* **INSTRUCTIONS TO FOLLOW**
Copy, word for word, the opening line of the data and each line after it until the line that contains "recent articles [tab] (731, 474)", which is included. Leave the pictures out.
--- THE DATA Enclosed Below ---
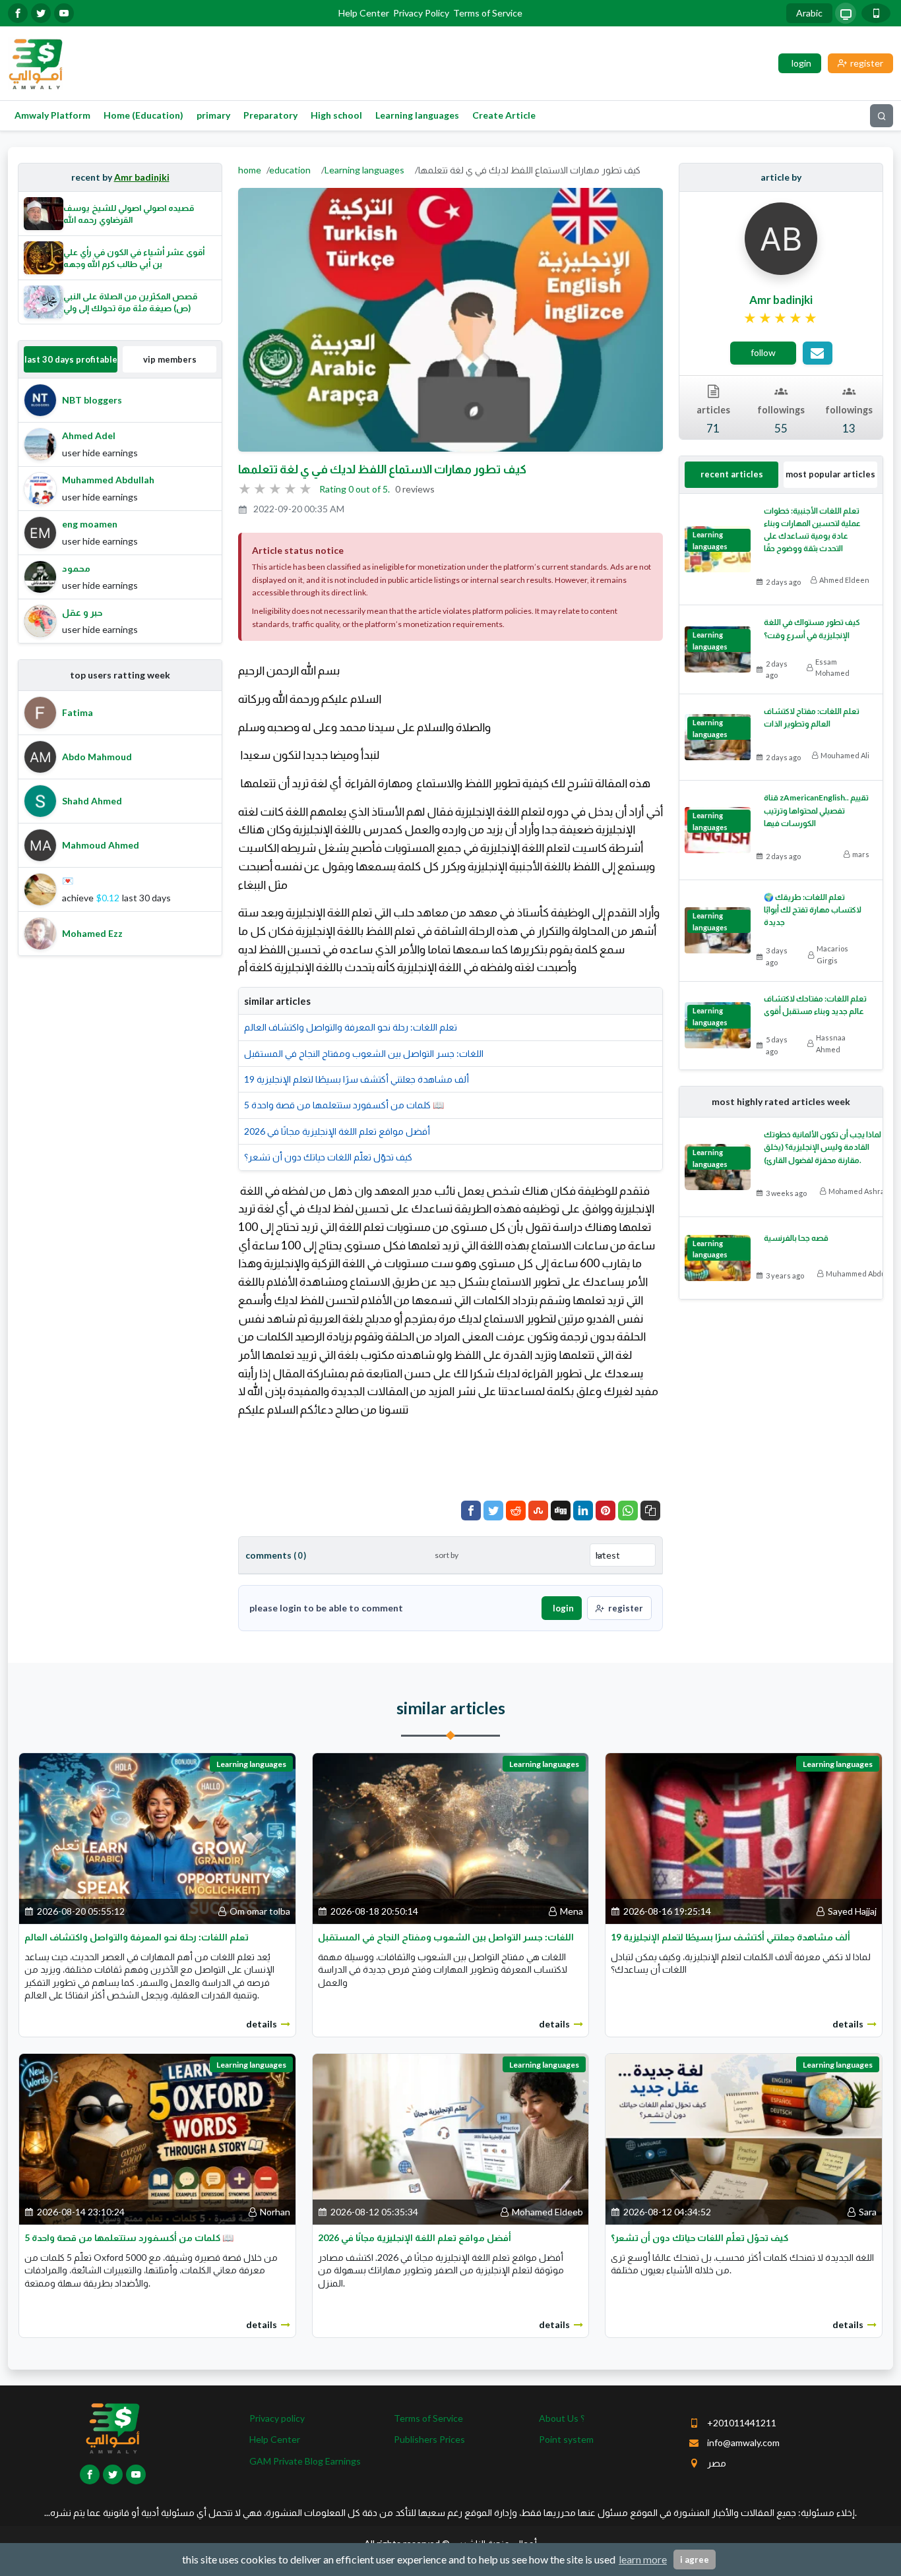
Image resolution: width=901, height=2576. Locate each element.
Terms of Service (487, 12)
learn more (643, 2559)
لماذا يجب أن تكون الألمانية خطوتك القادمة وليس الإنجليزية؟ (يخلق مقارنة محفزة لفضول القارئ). (822, 1146)
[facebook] (18, 13)
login (563, 1608)
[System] (845, 13)
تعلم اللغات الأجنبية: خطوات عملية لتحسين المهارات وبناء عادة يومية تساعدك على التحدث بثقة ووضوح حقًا (812, 530)
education (290, 169)
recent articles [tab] (731, 474)
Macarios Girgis (832, 954)
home (249, 169)
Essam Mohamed (832, 667)
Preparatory (270, 115)
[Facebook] (471, 1510)
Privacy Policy (421, 12)
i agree (694, 2559)
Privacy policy (277, 2418)
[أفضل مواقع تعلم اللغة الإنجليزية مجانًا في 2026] (451, 2137)
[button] (650, 1510)
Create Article (504, 115)
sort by (446, 1555)
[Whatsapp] (628, 1510)
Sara (868, 2211)
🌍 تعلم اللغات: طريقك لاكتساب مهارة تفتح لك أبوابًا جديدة (812, 909)
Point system (566, 2439)
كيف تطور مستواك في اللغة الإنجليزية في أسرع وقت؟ (812, 628)
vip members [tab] (170, 359)
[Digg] (561, 1510)
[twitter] (41, 13)
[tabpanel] (120, 510)
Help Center (363, 12)
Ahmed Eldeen (844, 580)
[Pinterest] (605, 1510)
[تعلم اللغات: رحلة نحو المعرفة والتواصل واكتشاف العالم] (157, 1837)
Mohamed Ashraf (857, 1191)
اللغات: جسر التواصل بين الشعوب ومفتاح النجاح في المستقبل (363, 1053)
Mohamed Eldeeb (547, 2211)
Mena (571, 1911)
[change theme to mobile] (875, 13)
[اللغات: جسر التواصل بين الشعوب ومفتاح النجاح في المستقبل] (451, 1837)
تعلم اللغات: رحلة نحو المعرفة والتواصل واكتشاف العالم (350, 1027)
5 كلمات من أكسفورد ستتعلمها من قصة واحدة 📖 (344, 1104)
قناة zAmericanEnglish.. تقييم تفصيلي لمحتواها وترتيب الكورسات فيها (816, 810)
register (625, 1608)
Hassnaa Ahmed (831, 1043)
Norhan (275, 2211)
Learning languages (417, 115)
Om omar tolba (260, 1911)
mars (860, 854)
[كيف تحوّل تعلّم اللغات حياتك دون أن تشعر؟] (744, 2137)
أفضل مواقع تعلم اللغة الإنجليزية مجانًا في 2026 (337, 1131)
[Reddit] (516, 1510)
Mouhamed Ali (845, 755)
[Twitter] (493, 1510)
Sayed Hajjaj (852, 1911)
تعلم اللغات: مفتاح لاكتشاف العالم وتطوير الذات (811, 717)
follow (763, 352)
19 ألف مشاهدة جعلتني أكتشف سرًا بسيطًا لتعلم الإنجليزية (356, 1079)
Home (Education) (143, 115)
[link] (781, 318)
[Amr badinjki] (781, 237)
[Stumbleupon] (538, 1510)
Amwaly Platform (52, 115)
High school (336, 115)
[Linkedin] (583, 1510)
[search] (881, 115)
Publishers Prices (429, 2439)
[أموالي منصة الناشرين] (35, 62)
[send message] (817, 353)
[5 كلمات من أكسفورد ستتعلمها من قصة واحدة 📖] (157, 2137)
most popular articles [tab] (830, 474)
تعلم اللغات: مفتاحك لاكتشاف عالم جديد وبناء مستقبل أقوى (815, 1005)
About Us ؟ (561, 2418)
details (261, 2023)
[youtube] (64, 13)
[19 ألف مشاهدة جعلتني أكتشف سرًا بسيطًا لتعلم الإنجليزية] (744, 1837)
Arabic (809, 12)
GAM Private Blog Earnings (305, 2461)
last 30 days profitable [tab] (70, 359)
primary (213, 115)
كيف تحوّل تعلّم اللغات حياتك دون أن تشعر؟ (328, 1156)
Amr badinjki (142, 177)
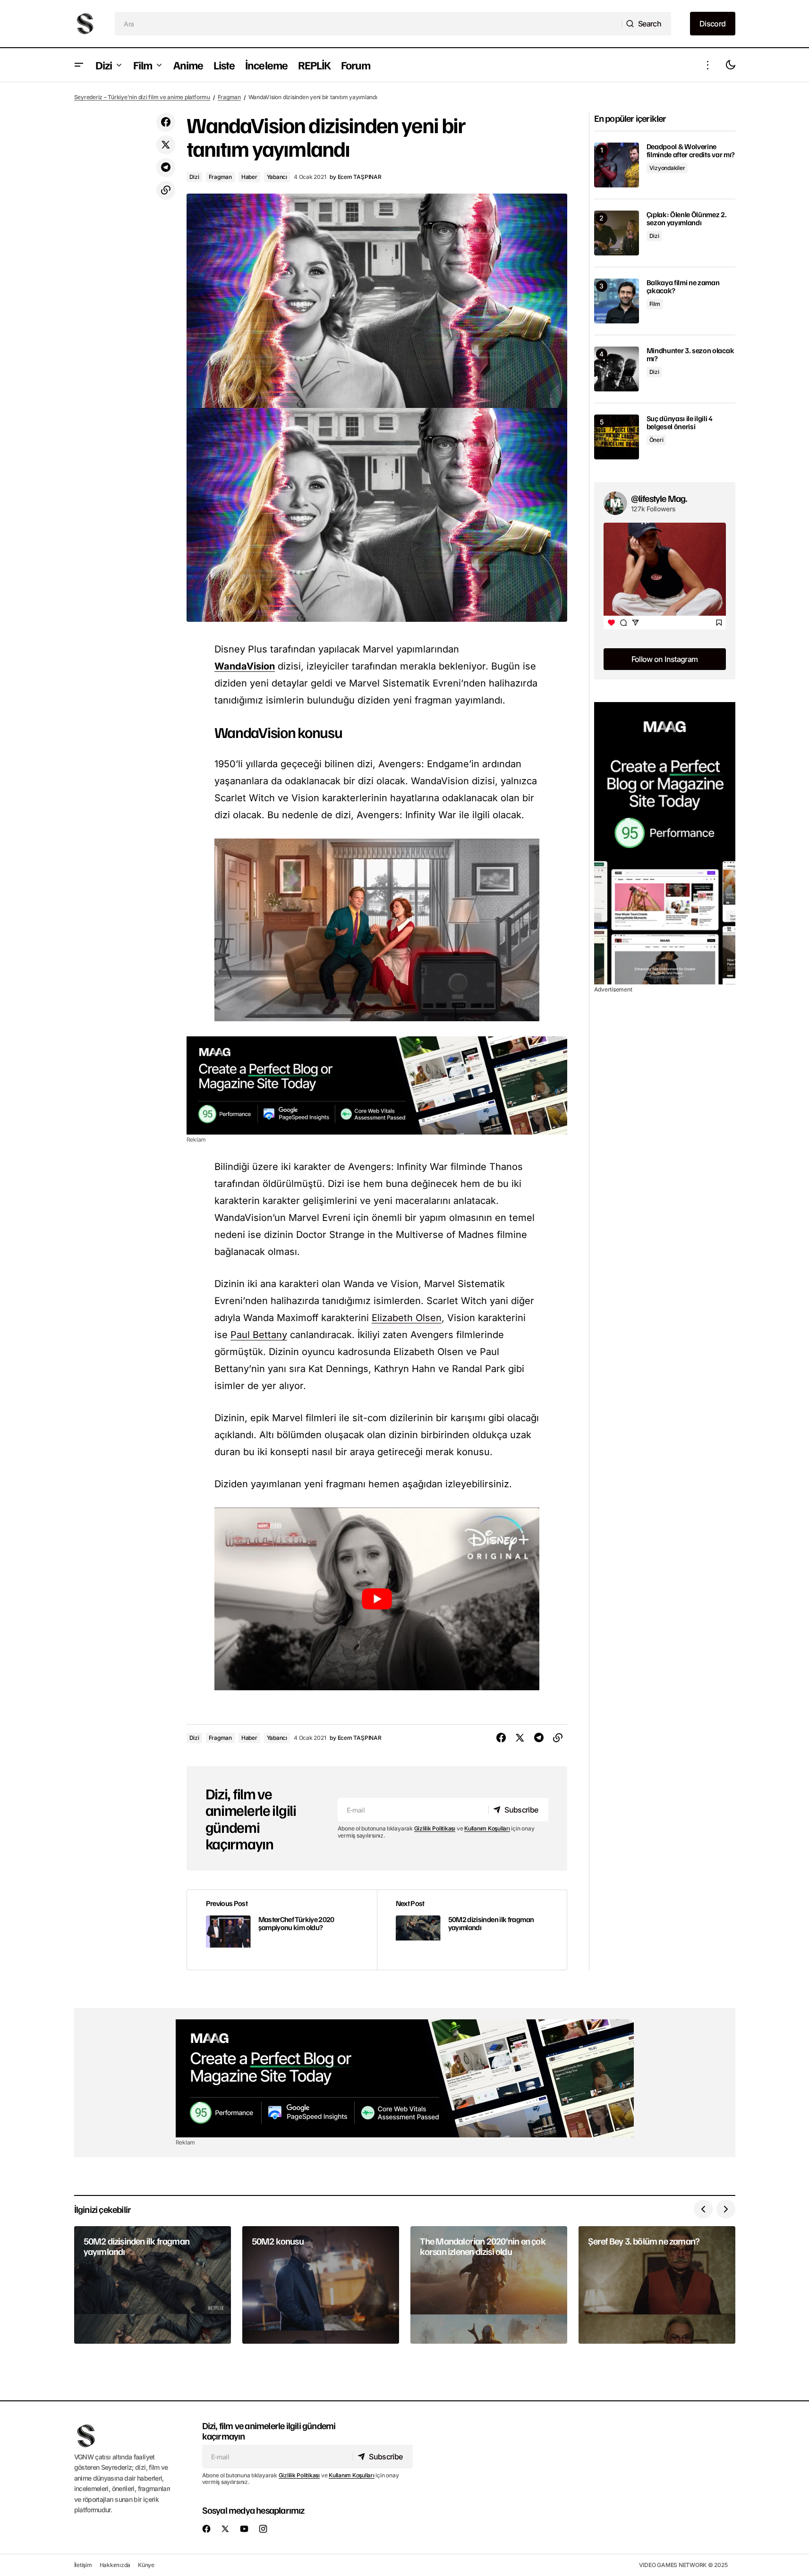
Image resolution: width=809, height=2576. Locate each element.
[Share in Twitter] (165, 145)
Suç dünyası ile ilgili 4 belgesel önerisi (680, 423)
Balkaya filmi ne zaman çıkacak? (683, 287)
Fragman (229, 97)
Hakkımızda (115, 2564)
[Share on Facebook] (165, 122)
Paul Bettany (258, 1334)
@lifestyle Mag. (659, 498)
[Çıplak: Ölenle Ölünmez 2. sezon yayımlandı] (616, 233)
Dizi (194, 176)
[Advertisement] (377, 1085)
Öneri (656, 439)
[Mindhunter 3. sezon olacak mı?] (616, 369)
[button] (79, 65)
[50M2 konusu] (320, 2285)
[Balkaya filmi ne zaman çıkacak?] (616, 301)
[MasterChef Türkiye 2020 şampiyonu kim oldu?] (282, 1930)
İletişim (83, 2564)
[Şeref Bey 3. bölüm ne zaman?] (657, 2285)
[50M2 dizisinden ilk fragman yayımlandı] (472, 1930)
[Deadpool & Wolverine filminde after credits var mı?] (616, 165)
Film (654, 303)
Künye (146, 2564)
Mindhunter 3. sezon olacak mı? (690, 355)
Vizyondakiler (667, 167)
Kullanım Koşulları (487, 1828)
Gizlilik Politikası (434, 1828)
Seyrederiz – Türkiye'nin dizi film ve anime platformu (142, 97)
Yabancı (277, 176)
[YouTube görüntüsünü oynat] (376, 1599)
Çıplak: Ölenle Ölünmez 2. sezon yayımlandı (687, 219)
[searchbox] (368, 23)
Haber (249, 176)
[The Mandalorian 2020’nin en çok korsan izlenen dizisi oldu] (488, 2285)
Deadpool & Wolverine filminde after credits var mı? (691, 151)
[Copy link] (165, 190)
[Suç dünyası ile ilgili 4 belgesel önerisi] (616, 437)
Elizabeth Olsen (407, 1317)
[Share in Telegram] (165, 167)
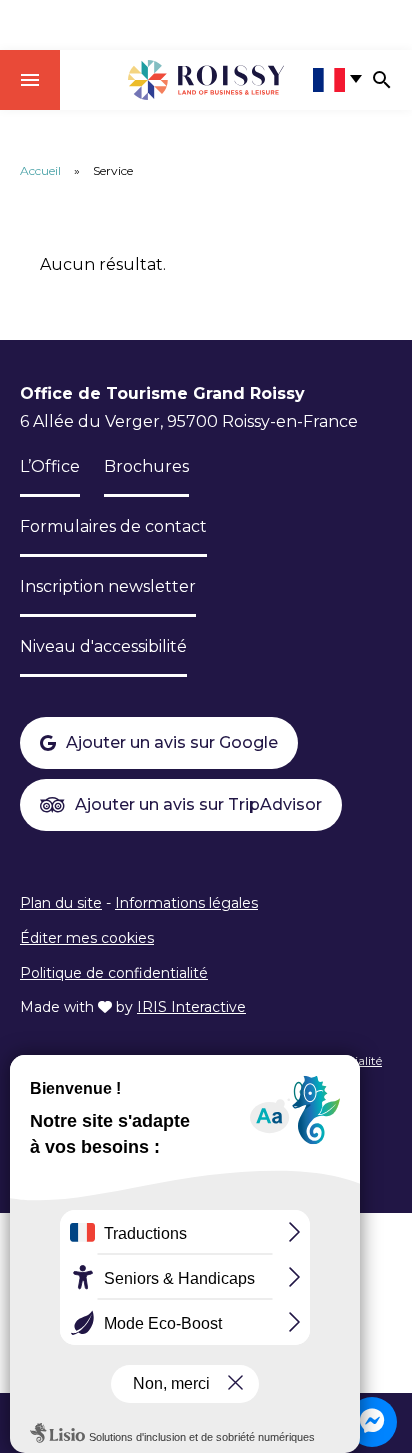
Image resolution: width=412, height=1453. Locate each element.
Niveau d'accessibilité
--- End of Enclosed THE DATA ---
* **RESPONSE TO THE EXERCISE**
Image resolution: width=901, height=2576. Locate each element.
Terms of Service (487, 12)
learn more (643, 2559)
لماذا يجب أن تكون الألمانية خطوتك القادمة وليس الإنجليزية؟ (يخلق مقارنة محفزة لفضول القارئ). (822, 1146)
[facebook] (18, 13)
login (563, 1608)
[System] (845, 13)
تعلم اللغات الأجنبية: خطوات عملية لتحسين المهارات وبناء عادة يومية تساعدك على التحدث بثقة ووضوح حقًا (812, 530)
education (290, 169)
recent articles [tab] (731, 474)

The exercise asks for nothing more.